Manal Bahey Al-Din Hassan: The strategy must change. We used to name and shame; and that used to be an effective mechanism. It worked. Now, the state just does not care about that. Even on the international stage – none of it matters anymore, especially with Trump’s administration: who will shame who? Al-Sissi and Trump are good allies.

Wafa Ben-Hassine: How can we get people around the globe to contribute to Alaa’s release?

Manal Bahey Al-Din Hassan: Well, this is the current status: Alaa faces multiple charges, and there is no guarantee that he will be freed after his current five-year sentence. There is one pending case that seems to have been closed. There is also one investigation that did not make it to the judiciary. Another case [under the charge of “insulting the judiciary”] is still open, and April 8 is the next session. The case will most likely be decided in May. This particular case involves several defendants, one of which is former president Mohamed al-Morsi. Internet users around the world can contribute by focusing on their respective communities at home. As Alaa says in his letter, people in the “global north” — or people who have real, actual human rights in their societies — should keep fighting to protect those rights. I say this because rolling back acquired rights in “democratic societies” becomes an easy justification for scaling back on human rights in other, less-democratic contexts — and in other countries such as Egypt. Fight for human rights in your own contexts so that our rights cannot be further eroded.

[Editor’s note: One case that speaks directly to Manal’s point is Bahrain. U.S. President Donald Trump’s pick for Secretary of State, Rex Tillerson, recently announced that the U.S. will no longer condition the sale of arms to Bahrain on the latter’s compliance with international human standards.]

Wafa Ben-Hassine: Do the authorities bother you for speaking about Alaa’s case internationally?

Manal Bahey Al-Din Hassan:  The most public conference I’ve attended so far is this year’s RightsCon. So far, the authorities have not bothered me when going in or out or out of the country – we will see if they will after this.

Wafa Ben-Hassine:  What are you working on now?

Manal Bahey Al-Din Hassan:  A tech group called Mushtarak. The group works on building the tech community in Egypt, and is based in greater Cairo.
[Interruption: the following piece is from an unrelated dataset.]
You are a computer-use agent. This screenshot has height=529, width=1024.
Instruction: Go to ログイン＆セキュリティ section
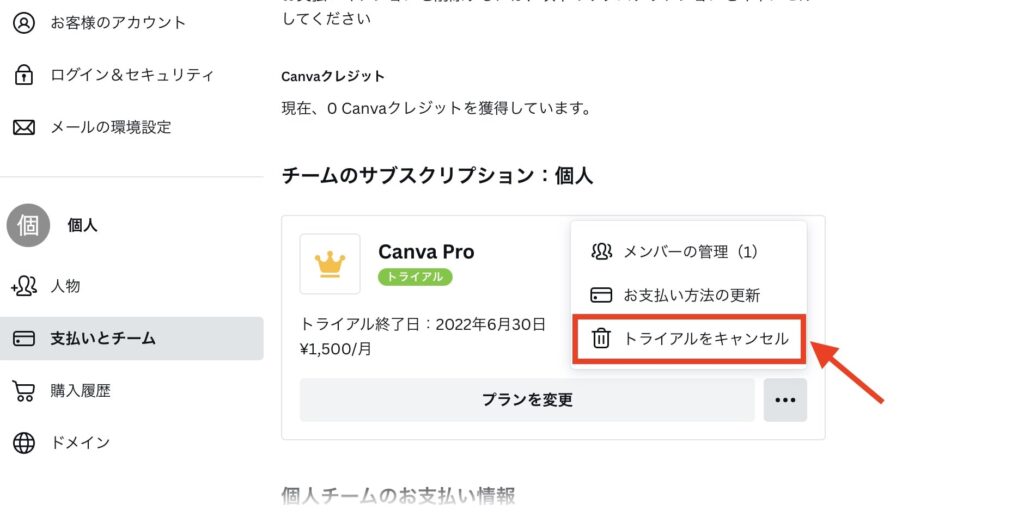tap(131, 75)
We have two distinct target audiences: people who want to learn about tech (CSOs, journalists, etc.), and we help them learn about digital security such as securing their communications and devices.

And then we have the “techies,” who are involved in our Web School. Our Web School is especially created for new web developers who want to advance their skills. It’s a year-long program. The program concludes with a mentoring period so that they can connect with groups and initiatives who need these skills.

We also have some more advanced, shorter-term crash courses: our Tech Pill. The Tech Pill focuses on a different subject each time, and is presented by a volunteer from the community.

Mushtarak wants to be a place where all technologists from all fields can come together and exchange ideas and support one another. This idea was born in 2011 and 2012 — and it is finally picking up again. I should also mention that our offices offer co-working space in the morning.

Wafa Ben-Hassine: That’s quite impressive, Manal. Thank you so much for sitting with me today. I hope you enjoy the rest of RightsCon, and see you soon.

It’s clear to me that while we still have quite a ways to go when it comes to digital rights awareness and advocacy in the Arab world, there are warriors everywhere. People like Manal persist in fighting for digital rights for everyone. When you consider how laws and policies created ostensibly to counter “terrorism” are used instead to silence human rights advocates, her work becomes all the more heroic.

To forge a way forward in our war-torn, politically compromised region, we are obliged to find the light where we can. If we cannot find any, it is on us to create it.